Thursday, January 05, 2006

The other side of the story: rural health care

Saransh from Orkut pointed me to this article.

P. Sainath is also the author of Everybody Loves a Good Drought. In this article, he argues about the poor state of rural healthcare, and the fact that nobody is doing anything about it.

He starts with how the media is more concerned about Amitabh Bachhan's intestine operation, and not bothered about bringing the conditions of people in the village into sight. Well, I would say that the media is doing exactly what helps it to gain monetary benefits. It is the people who have to come forth, demand their rights, constitute a new media, and use that new media to redefine the entire system. This is exactly what the vision behind the global brain is all about.

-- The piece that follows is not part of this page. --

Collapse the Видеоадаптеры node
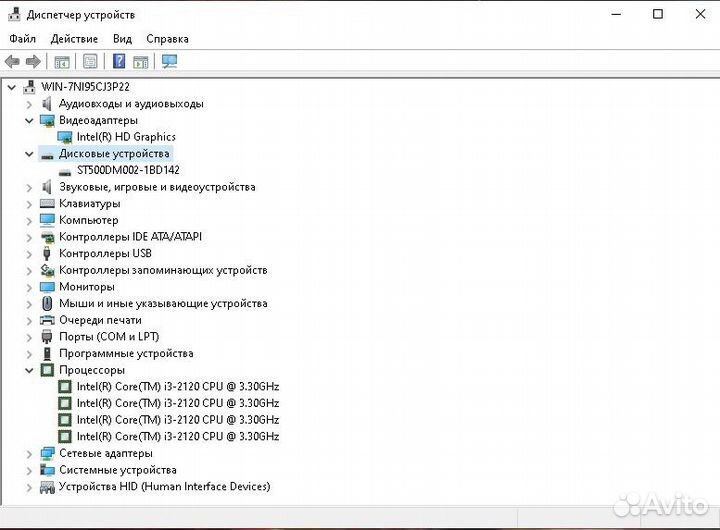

He reinforces the fact that medical health care is one of the most important causes of rural debt, and this is because everything is privatised and people have to bear their entire expenses themselves. India has one of the lowest public sector investments in healthcare, and things like health insurance are singularly absent. Whereas private hospitals get considerable subsidies, but hardly 0.9% of the annual GDP is invested in better public healthcare facilities. I think the situation is changing slowly with the new Congress government which has pledged large sums of money to improve the infrastructure and healthcare systems, and provide employment. But will this be enough, or a better alternative is to instead bring medical facilities to the poor through private mobile ambulances, or is it to force the private hospitals to set up similar centers in the villages as well?

The situation definitely needs urgent attention, and hopefully things will improve with all the investment promises made, and other external effort like the grand challenges funded by the Gates Foundation.